Start of Block

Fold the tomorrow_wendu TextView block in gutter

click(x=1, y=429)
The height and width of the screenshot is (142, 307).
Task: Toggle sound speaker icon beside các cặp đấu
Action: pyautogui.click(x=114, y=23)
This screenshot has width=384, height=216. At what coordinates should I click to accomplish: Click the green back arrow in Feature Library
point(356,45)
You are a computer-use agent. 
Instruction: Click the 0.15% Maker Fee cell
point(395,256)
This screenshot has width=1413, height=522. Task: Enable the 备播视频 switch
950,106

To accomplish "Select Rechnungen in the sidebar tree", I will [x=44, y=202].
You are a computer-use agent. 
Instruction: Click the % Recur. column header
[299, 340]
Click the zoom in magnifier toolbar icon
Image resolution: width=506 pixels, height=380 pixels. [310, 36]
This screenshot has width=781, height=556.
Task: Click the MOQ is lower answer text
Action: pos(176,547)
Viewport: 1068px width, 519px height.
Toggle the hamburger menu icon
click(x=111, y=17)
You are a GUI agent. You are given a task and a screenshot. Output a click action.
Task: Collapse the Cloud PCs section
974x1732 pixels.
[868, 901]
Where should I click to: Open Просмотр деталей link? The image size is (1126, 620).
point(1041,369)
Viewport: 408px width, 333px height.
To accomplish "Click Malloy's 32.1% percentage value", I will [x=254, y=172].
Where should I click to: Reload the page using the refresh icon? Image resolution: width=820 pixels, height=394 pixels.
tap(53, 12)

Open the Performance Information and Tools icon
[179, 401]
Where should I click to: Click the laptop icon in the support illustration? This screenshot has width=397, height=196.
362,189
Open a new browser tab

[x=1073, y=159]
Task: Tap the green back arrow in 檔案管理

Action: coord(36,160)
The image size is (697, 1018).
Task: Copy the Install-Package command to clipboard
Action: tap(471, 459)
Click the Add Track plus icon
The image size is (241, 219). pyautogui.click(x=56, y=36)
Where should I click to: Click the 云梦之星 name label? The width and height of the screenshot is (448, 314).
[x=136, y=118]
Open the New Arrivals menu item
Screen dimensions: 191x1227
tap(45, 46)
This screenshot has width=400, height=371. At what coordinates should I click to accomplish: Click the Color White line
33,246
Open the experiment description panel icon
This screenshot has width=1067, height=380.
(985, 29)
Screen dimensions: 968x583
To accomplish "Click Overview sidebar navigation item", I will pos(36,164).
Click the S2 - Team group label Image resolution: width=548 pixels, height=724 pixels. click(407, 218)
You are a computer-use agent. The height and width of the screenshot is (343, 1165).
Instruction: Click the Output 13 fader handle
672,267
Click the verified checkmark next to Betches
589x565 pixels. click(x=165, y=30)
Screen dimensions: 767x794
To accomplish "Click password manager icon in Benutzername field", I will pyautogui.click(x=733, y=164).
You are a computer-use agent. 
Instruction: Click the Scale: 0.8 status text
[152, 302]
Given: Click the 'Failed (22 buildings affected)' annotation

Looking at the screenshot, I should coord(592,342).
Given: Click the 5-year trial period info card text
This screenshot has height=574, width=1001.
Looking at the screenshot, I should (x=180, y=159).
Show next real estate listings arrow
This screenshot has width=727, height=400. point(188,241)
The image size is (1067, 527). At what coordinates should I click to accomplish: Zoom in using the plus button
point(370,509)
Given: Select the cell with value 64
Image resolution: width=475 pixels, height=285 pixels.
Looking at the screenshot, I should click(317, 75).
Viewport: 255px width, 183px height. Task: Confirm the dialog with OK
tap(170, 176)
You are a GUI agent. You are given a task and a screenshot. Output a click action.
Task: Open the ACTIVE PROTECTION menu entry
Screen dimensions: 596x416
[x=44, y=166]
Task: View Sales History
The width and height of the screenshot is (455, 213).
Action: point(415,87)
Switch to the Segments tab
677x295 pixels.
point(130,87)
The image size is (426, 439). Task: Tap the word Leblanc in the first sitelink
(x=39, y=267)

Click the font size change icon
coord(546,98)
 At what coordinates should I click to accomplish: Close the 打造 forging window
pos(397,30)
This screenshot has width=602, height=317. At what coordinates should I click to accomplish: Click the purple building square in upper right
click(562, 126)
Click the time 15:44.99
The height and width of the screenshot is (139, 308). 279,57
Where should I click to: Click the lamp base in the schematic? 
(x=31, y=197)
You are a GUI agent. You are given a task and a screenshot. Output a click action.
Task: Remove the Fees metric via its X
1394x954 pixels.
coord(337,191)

End of Block

• Exercise aim:
Copy the material above verbatim.

• Response area:
Fold the tomorrow_wendu TextView block in gutter

click(x=1, y=429)
The height and width of the screenshot is (142, 307).
Task: Toggle sound speaker icon beside các cặp đấu
Action: pyautogui.click(x=114, y=23)
This screenshot has width=384, height=216. At what coordinates should I click to accomplish: Click the green back arrow in Feature Library
point(356,45)
You are a computer-use agent. 
Instruction: Click the 0.15% Maker Fee cell
point(395,256)
This screenshot has width=1413, height=522. Task: Enable the 备播视频 switch
950,106

To accomplish "Select Rechnungen in the sidebar tree", I will [x=44, y=202].
You are a computer-use agent. 
Instruction: Click the % Recur. column header
[299, 340]
Click the zoom in magnifier toolbar icon
Image resolution: width=506 pixels, height=380 pixels. [310, 36]
This screenshot has width=781, height=556.
Task: Click the MOQ is lower answer text
Action: pos(176,547)
Viewport: 1068px width, 519px height.
Toggle the hamburger menu icon
click(x=111, y=17)
You are a GUI agent. You are given a task and a screenshot. Output a click action.
Task: Collapse the Cloud PCs section
974x1732 pixels.
[868, 901]
Where should I click to: Open Просмотр деталей link? The image size is (1126, 620).
point(1041,369)
Viewport: 408px width, 333px height.
To accomplish "Click Malloy's 32.1% percentage value", I will [x=254, y=172].
Where should I click to: Reload the page using the refresh icon? Image resolution: width=820 pixels, height=394 pixels.
tap(53, 12)

Open the Performance Information and Tools icon
[179, 401]
Where should I click to: Click the laptop icon in the support illustration? This screenshot has width=397, height=196.
362,189
Open a new browser tab

[x=1073, y=159]
Task: Tap the green back arrow in 檔案管理

Action: coord(36,160)
The image size is (697, 1018).
Task: Copy the Install-Package command to clipboard
Action: tap(471, 459)
Click the Add Track plus icon
The image size is (241, 219). pyautogui.click(x=56, y=36)
Where should I click to: Click the 云梦之星 name label? The width and height of the screenshot is (448, 314).
[x=136, y=118]
Open the New Arrivals menu item
Screen dimensions: 191x1227
tap(45, 46)
This screenshot has width=400, height=371. At what coordinates should I click to accomplish: Click the Color White line
33,246
Open the experiment description panel icon
This screenshot has width=1067, height=380.
(985, 29)
Screen dimensions: 968x583
To accomplish "Click Overview sidebar navigation item", I will pos(36,164).
Click the S2 - Team group label Image resolution: width=548 pixels, height=724 pixels. click(407, 218)
You are a computer-use agent. The height and width of the screenshot is (343, 1165).
Instruction: Click the Output 13 fader handle
672,267
Click the verified checkmark next to Betches
589x565 pixels. click(x=165, y=30)
Screen dimensions: 767x794
To accomplish "Click password manager icon in Benutzername field", I will pyautogui.click(x=733, y=164).
You are a computer-use agent. 
Instruction: Click the Scale: 0.8 status text
[152, 302]
Given: Click the 'Failed (22 buildings affected)' annotation

Looking at the screenshot, I should coord(592,342).
Given: Click the 5-year trial period info card text
This screenshot has height=574, width=1001.
Looking at the screenshot, I should (x=180, y=159).
Show next real estate listings arrow
This screenshot has width=727, height=400. point(188,241)
The image size is (1067, 527). At what coordinates should I click to accomplish: Zoom in using the plus button
point(370,509)
Given: Select the cell with value 64
Image resolution: width=475 pixels, height=285 pixels.
Looking at the screenshot, I should click(317, 75).
Viewport: 255px width, 183px height. Task: Confirm the dialog with OK
tap(170, 176)
You are a GUI agent. You are given a task and a screenshot. Output a click action.
Task: Open the ACTIVE PROTECTION menu entry
Screen dimensions: 596x416
[x=44, y=166]
Task: View Sales History
The width and height of the screenshot is (455, 213).
Action: point(415,87)
Switch to the Segments tab
677x295 pixels.
point(130,87)
The image size is (426, 439). Task: Tap the word Leblanc in the first sitelink
(x=39, y=267)

Click the font size change icon
coord(546,98)
 At what coordinates should I click to accomplish: Close the 打造 forging window
pos(397,30)
This screenshot has width=602, height=317. At what coordinates should I click to accomplish: Click the purple building square in upper right
click(562, 126)
Click the time 15:44.99
The height and width of the screenshot is (139, 308). 279,57
Where should I click to: Click the lamp base in the schematic? 
(x=31, y=197)
You are a GUI agent. You are given a task and a screenshot. Output a click action.
Task: Remove the Fees metric via its X
1394x954 pixels.
coord(337,191)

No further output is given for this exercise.